“What this whole debate comes down to is who controls the skies,” Republican representative Marjorie Taylor Greene of Georgia told the audience at a House Oversight Committee hearing on Tuesday. “Do we believe in God and that he has dominion over his perfect creation of planet Earth? Do we believe that he has given us everything we need to survive as a civilization since the beginning of time? Or do you believe in man’s claim of authority over the weather, based on scientists that have only been alive for decades and weren’t here to witness the climate changes since the beginning of time?”
As American culture becomes saturated with conspiracy theories, the idea that the government is controlling the weather—an old chestnut—seems to be getting new legs. This theory has led to a raft of proposed legislation in more than two dozen states. Tuesday’s hearing showcased the messiness of what happens when conspiracy theories collide with a federal government that has proven especially willing to entertain them.
The hearing, titled “Playing God with the Weather—a Disastrous Forecast” and convened by Greene, comes alongside legislation she introduced this summer to “prohibit weather modification within the United States.” The definition of “weather modification” in Greene’s legislation is extremely broad, encompassing several unrelated techniques and phenomena; subsequently, the hearing covered many disparate ideas.
“They kinda threw [different ideas] under this umbrella of weather modification” at the hearing, says Andrew Dessler, a professor of atmospheric science at Texas A&M University.
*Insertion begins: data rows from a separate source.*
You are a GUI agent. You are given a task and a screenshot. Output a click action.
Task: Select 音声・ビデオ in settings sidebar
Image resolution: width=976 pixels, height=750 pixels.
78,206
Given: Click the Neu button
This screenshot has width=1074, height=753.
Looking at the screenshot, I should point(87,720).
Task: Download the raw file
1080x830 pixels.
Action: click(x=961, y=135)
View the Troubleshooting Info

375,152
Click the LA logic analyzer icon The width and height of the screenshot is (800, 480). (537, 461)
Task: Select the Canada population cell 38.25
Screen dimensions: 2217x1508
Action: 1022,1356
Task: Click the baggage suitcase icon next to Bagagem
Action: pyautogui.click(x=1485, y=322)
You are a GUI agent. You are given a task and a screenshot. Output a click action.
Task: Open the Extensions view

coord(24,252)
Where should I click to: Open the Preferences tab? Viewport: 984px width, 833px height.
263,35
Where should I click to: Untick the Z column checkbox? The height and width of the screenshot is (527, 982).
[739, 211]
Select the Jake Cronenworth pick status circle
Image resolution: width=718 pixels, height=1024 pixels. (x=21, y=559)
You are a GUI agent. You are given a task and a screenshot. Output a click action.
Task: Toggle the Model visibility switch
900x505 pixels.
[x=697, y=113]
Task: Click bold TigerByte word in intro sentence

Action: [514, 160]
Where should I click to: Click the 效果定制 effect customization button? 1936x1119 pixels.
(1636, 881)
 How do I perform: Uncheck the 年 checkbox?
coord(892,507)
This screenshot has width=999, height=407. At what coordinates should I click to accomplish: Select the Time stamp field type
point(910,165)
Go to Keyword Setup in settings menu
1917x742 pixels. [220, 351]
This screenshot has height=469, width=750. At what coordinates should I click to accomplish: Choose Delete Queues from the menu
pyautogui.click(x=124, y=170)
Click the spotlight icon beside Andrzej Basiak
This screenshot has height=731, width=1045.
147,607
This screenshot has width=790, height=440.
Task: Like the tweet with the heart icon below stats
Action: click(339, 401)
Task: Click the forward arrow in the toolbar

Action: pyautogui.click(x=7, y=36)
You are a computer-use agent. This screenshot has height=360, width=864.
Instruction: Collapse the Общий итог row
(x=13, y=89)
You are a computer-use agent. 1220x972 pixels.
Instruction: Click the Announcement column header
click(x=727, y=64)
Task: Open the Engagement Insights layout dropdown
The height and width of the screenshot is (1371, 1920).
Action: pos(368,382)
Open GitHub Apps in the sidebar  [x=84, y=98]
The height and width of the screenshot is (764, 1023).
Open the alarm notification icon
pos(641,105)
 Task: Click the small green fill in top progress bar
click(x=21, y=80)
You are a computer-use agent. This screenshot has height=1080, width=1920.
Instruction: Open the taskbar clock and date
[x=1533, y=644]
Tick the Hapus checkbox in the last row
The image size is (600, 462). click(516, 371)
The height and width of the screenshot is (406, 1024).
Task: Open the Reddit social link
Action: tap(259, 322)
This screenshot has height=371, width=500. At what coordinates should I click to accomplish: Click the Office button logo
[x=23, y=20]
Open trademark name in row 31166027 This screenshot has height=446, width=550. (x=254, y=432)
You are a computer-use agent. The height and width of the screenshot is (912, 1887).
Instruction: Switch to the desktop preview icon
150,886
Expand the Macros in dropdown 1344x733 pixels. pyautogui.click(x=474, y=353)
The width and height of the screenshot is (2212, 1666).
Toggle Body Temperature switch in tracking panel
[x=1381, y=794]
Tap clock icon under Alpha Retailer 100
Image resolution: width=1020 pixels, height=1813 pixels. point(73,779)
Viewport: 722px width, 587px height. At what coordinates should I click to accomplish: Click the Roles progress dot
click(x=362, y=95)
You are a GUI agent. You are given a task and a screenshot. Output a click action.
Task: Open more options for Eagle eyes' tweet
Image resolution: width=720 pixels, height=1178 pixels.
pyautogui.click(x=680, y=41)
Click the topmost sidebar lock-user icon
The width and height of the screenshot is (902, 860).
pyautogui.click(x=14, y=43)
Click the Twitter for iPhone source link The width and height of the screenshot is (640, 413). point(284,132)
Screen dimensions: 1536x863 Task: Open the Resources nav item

Condensation trails, or contrails, for instance, are natural clouds that can form behind jets as a result of their exhaust. The word “chemtrails” is a term used for contrails by people who think that these are signs of jets spraying chemicals into the air as part of a plot to control the weather. (The two terms are often conflated.) Cloud seeding—the practice of introducing materials like dry ice or silver iodide into clouds to create more rain—is a common technique that has been used for decades by states and counties across the country; nine states currently have active cloud-seeding programs. Finally, solar radiation modification refers to practices that could deflect or dim the rays of the sun in order to halt global warming. Solar radiation modification, also referred to as solar geoengineering, has never been deployed on a large scale.
Greene has a long history of spreading conspiracy theories about the weather, perhaps most famously claiming before she entered Congress that California’s destructive wildfire season in 2018 was caused by lasers in outer space controlled by a powerful Jewish family. Over the summer she introduced the legislation that accompanied this week’s hearing, after conspiracy theories began circulating online that the floods in Texas in July were man-made. Following the floods, the EPA released an online resource on geoengineering and weather modification, in the name, the agency said, of “total transparency.” (The resource features an explainer on different types of weather modification and US government involvement, including an FAQ.)